WORK INSTRUCTION
Without pictures, repeat exactly the lines from the one containing "Instruction: Download the" through the end of the entries.

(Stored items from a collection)
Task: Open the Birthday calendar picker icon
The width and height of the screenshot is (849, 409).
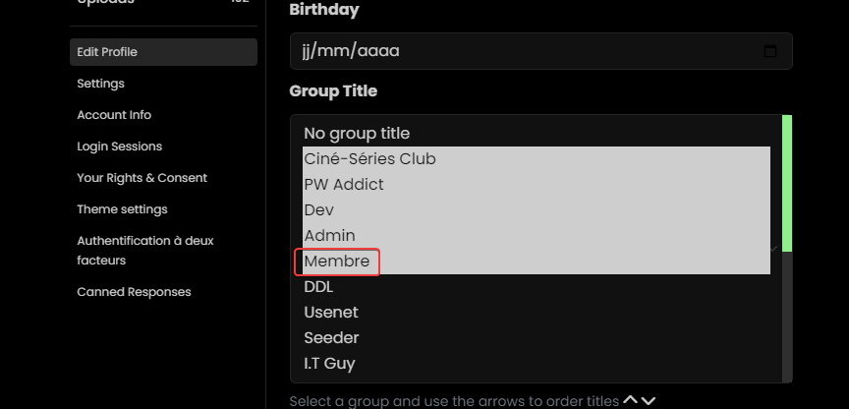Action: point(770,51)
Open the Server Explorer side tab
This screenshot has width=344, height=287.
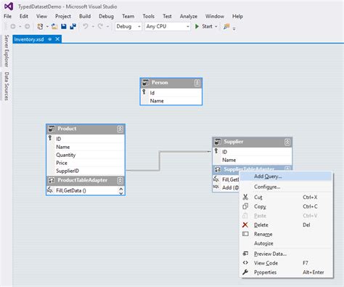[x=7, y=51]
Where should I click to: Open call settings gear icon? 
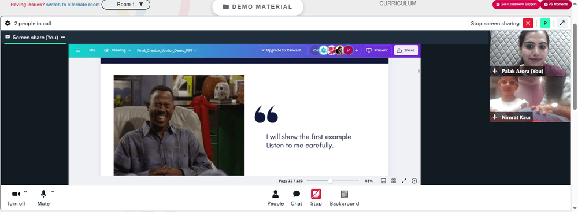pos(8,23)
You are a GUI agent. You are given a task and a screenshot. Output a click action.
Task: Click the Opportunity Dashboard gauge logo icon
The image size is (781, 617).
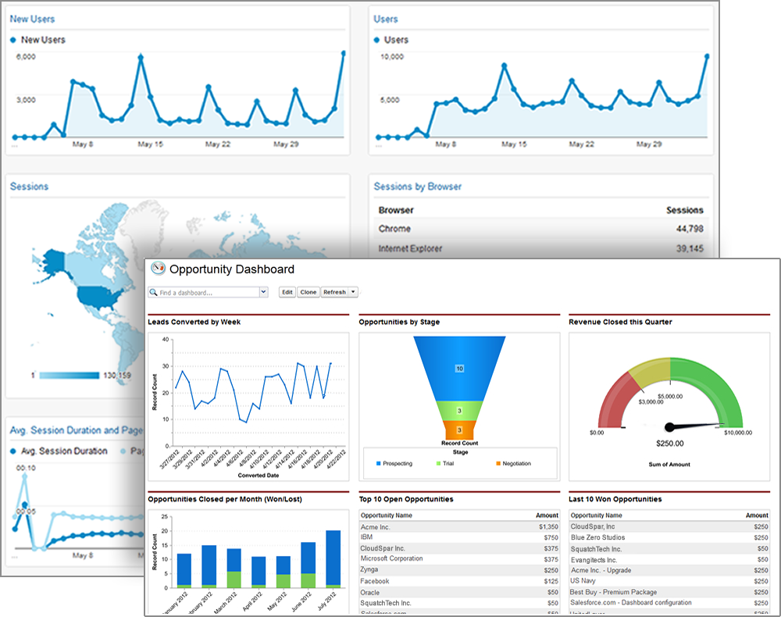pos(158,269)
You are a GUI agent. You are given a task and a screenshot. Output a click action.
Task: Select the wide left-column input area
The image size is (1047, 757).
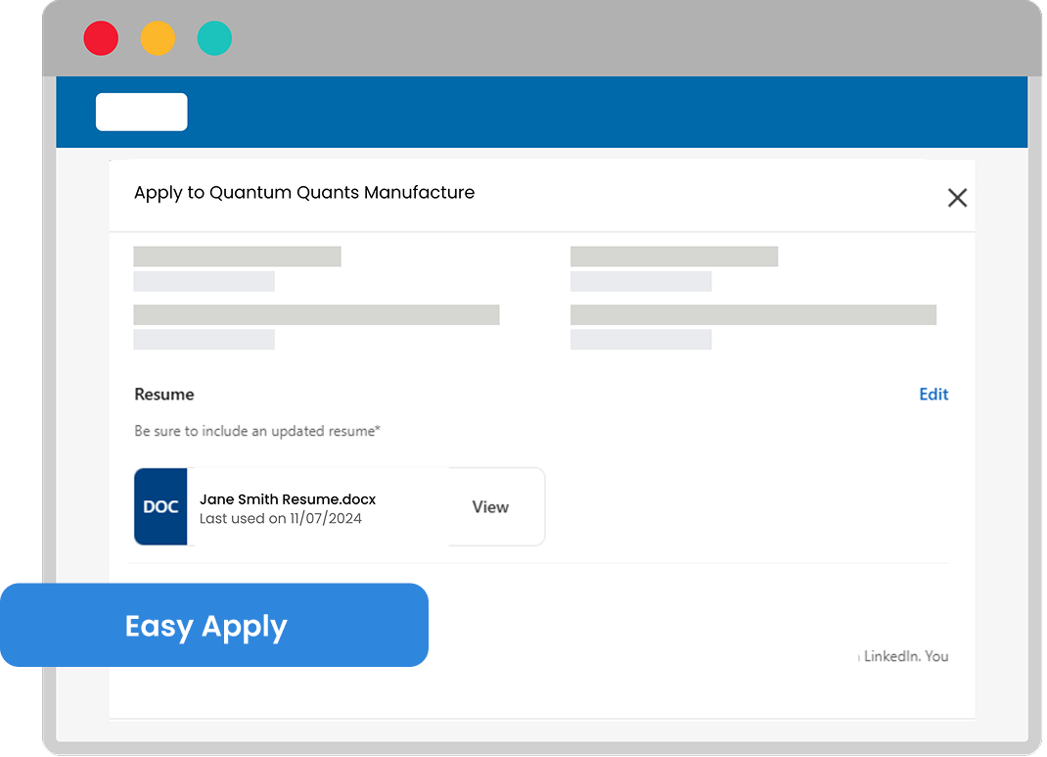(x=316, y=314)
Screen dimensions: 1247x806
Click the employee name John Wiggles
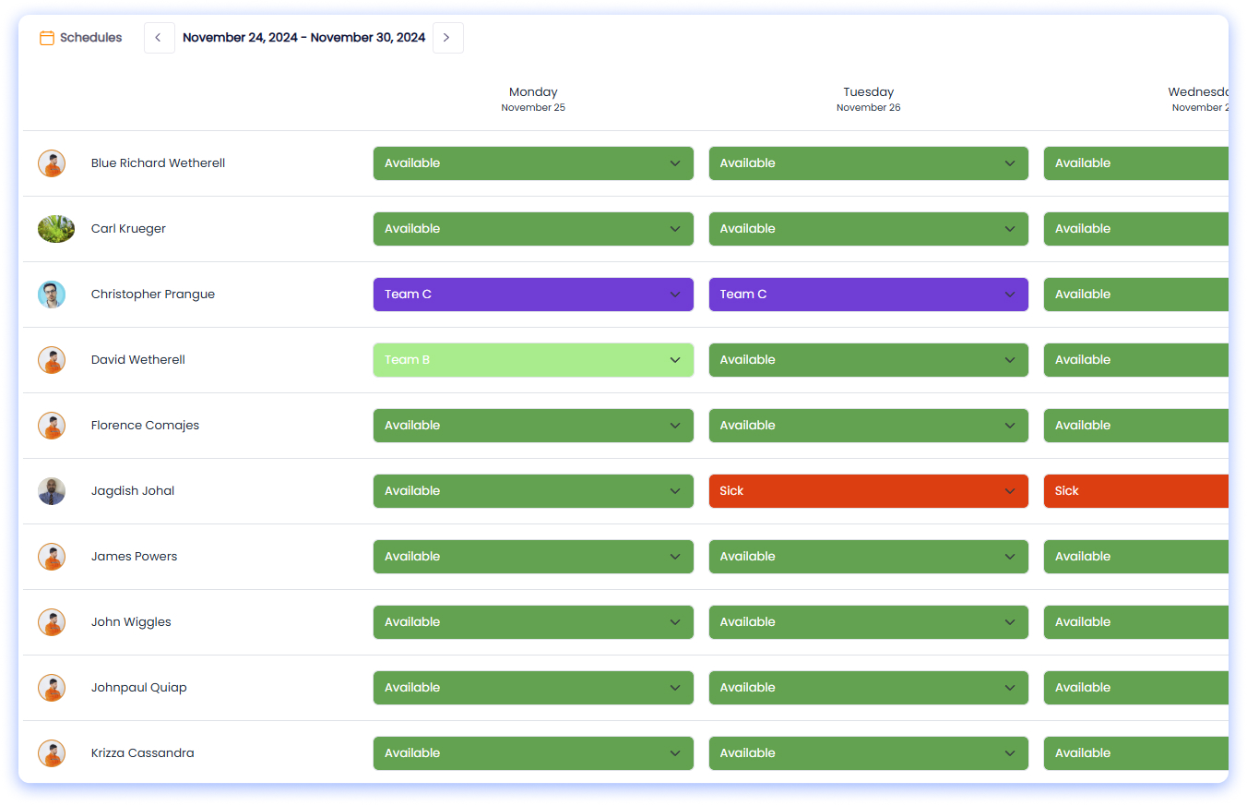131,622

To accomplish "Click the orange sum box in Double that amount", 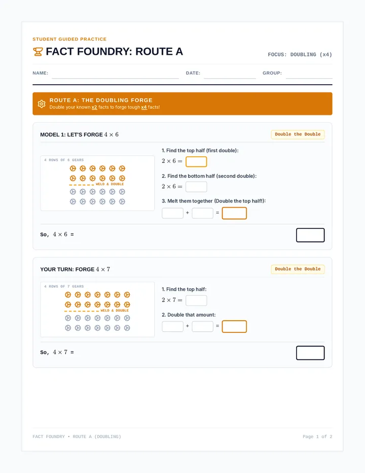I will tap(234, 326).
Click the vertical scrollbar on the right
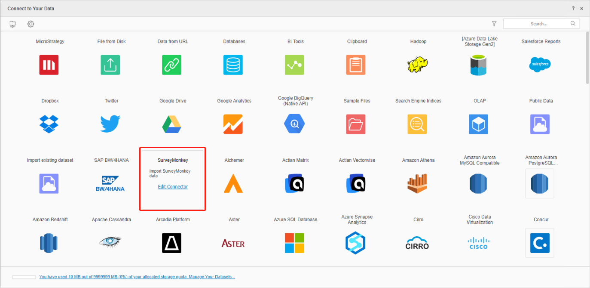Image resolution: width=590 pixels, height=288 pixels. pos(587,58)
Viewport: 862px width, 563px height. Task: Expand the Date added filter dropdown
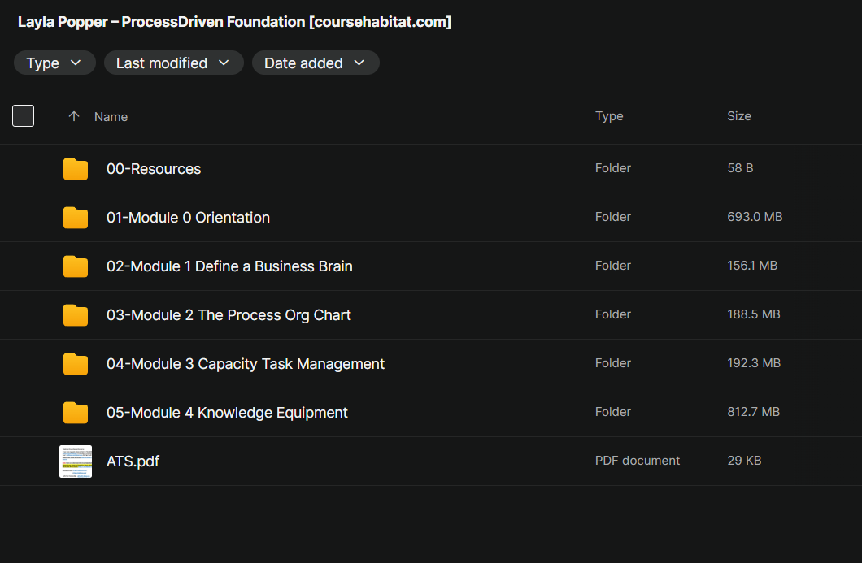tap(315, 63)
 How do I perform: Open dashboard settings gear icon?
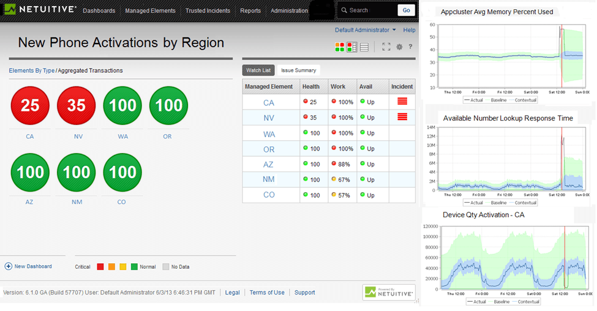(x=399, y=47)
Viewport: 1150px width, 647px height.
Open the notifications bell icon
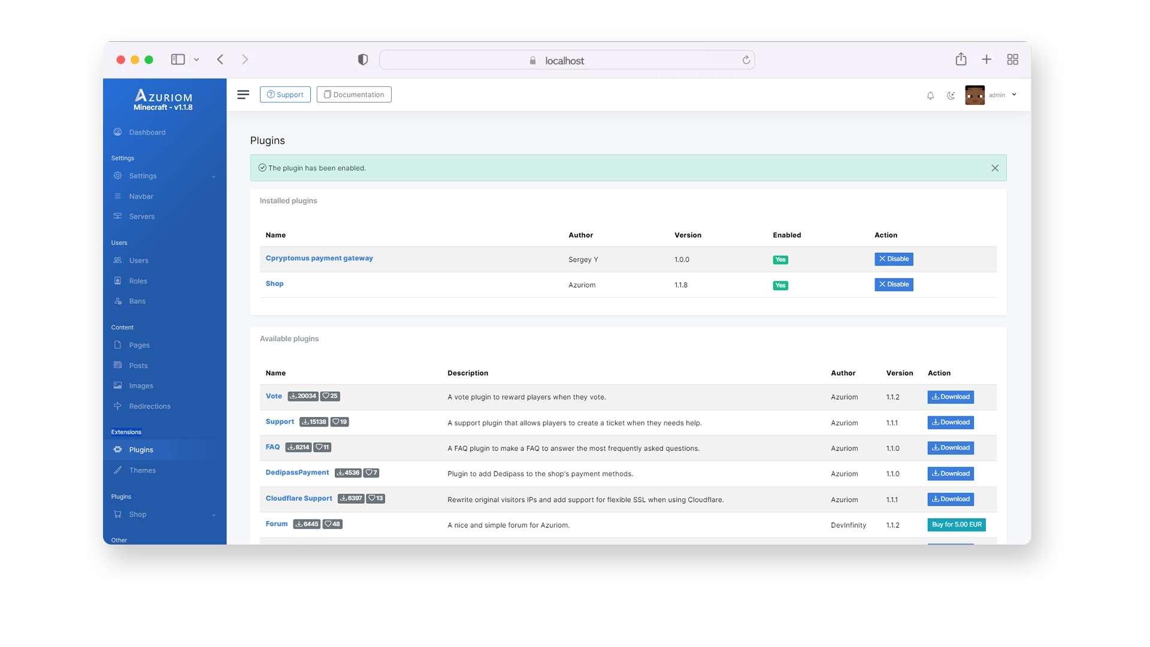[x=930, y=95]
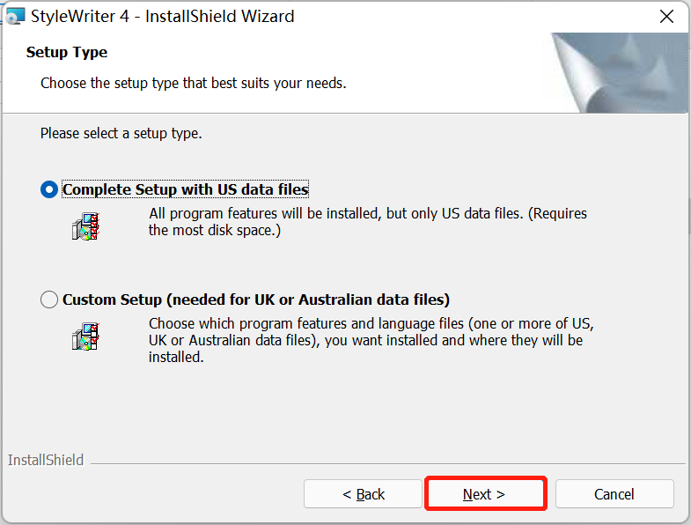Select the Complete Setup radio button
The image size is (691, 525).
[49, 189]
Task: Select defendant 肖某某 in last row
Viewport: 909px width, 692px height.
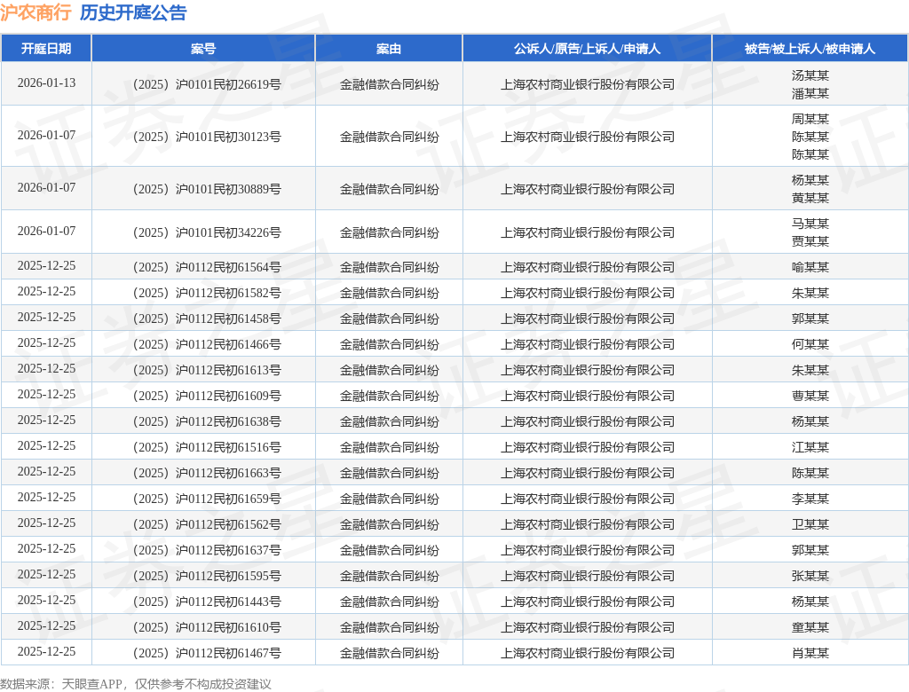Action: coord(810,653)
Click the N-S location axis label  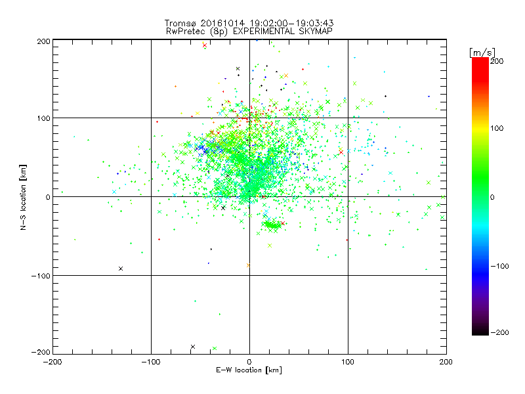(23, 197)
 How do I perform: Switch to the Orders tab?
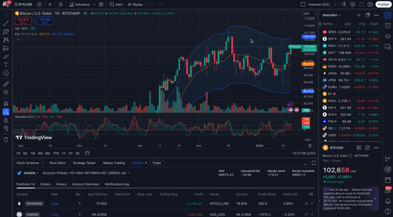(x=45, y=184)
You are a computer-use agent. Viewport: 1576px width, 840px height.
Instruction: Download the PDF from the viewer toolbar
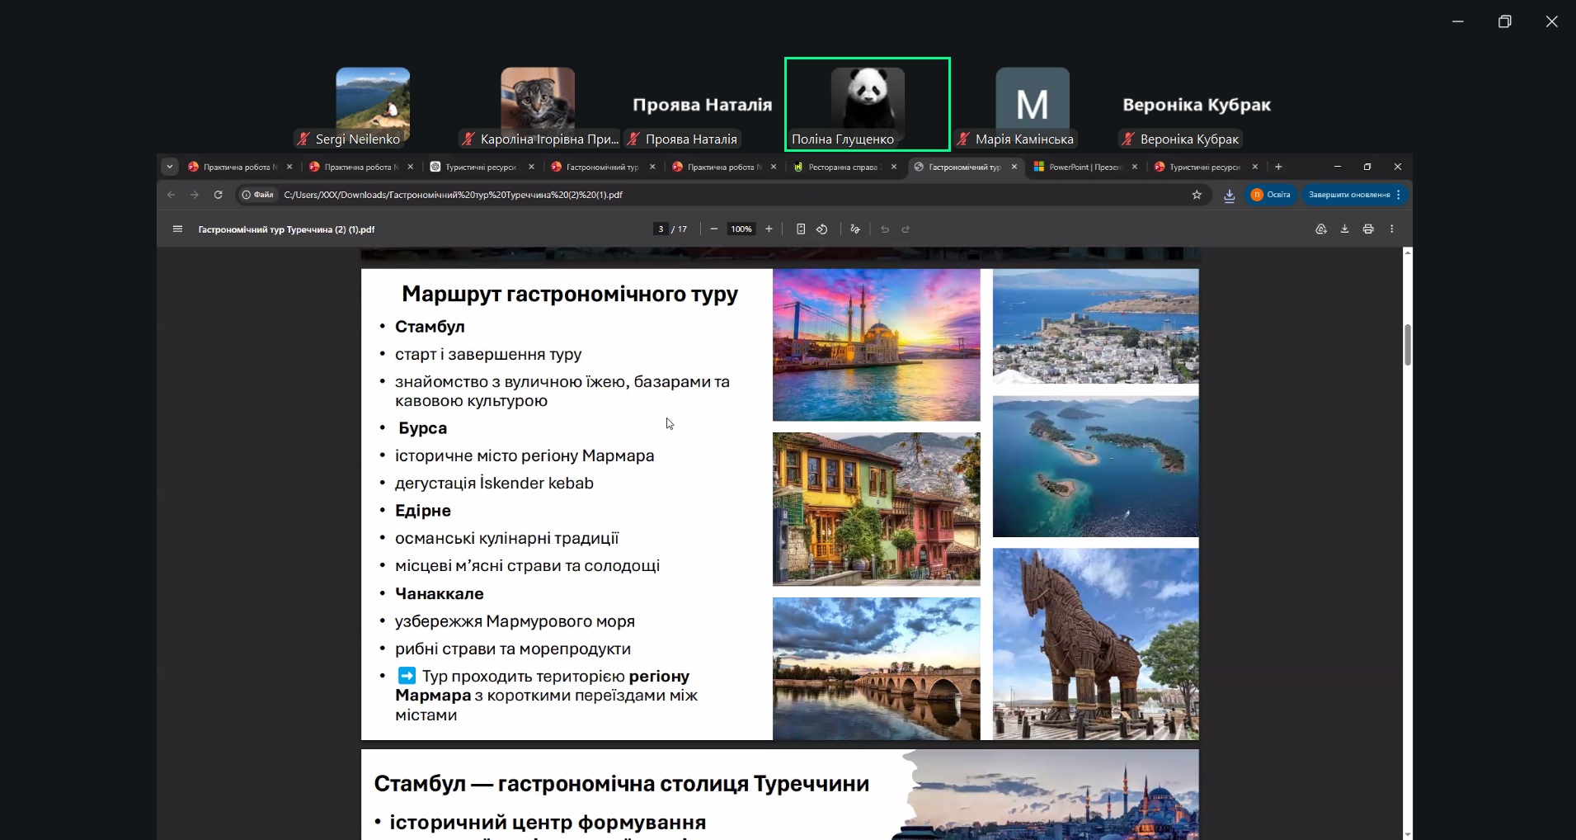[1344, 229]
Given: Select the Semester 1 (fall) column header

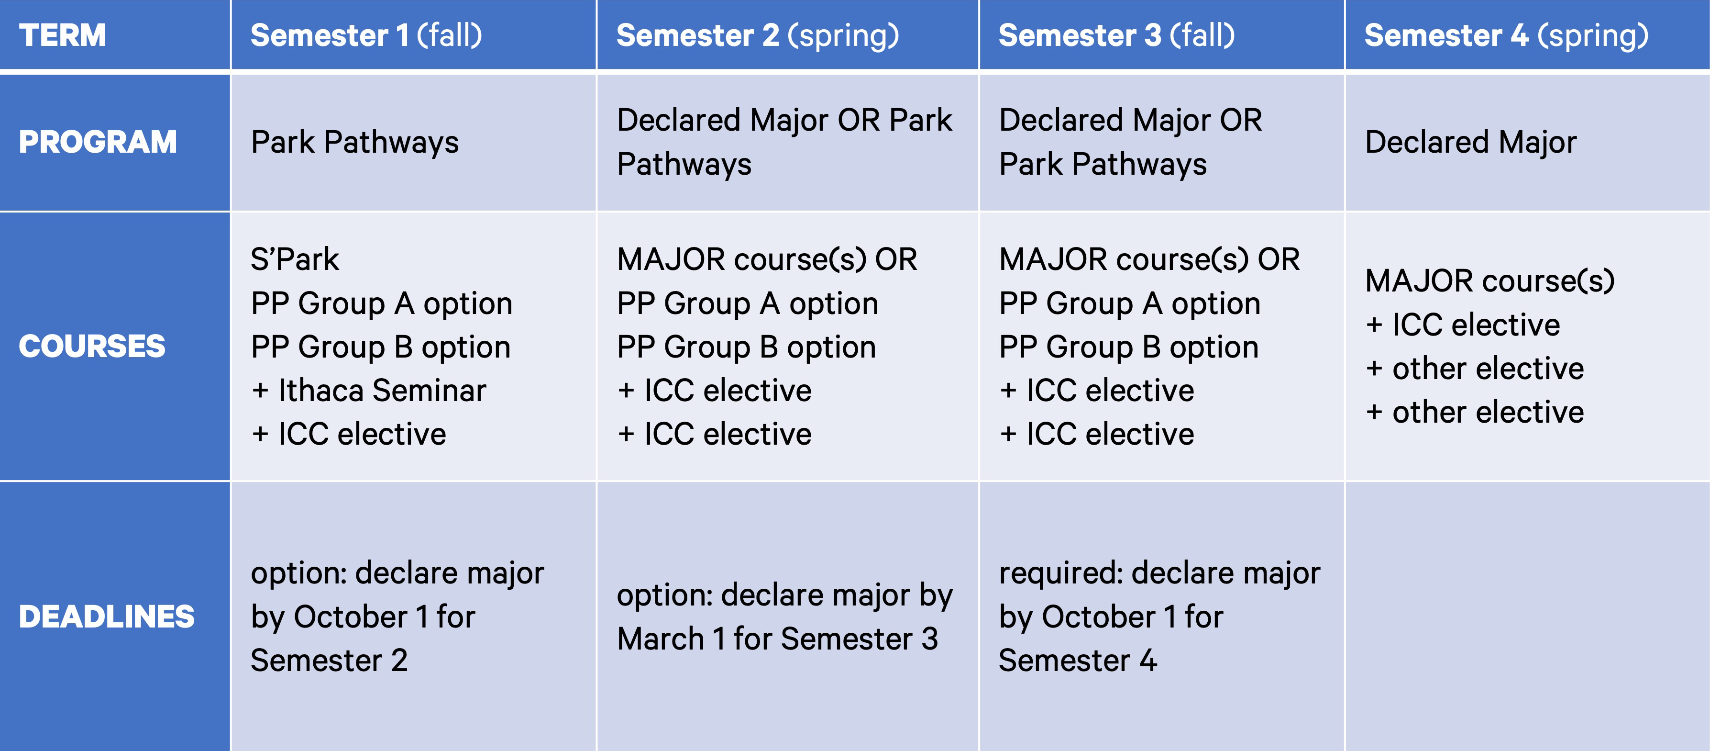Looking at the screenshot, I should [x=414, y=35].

RESULT
Instruction: Download the PDF from the viewer toolbar
[1344, 229]
Given: Select the Semester 1 (fall) column header

Looking at the screenshot, I should [x=414, y=35].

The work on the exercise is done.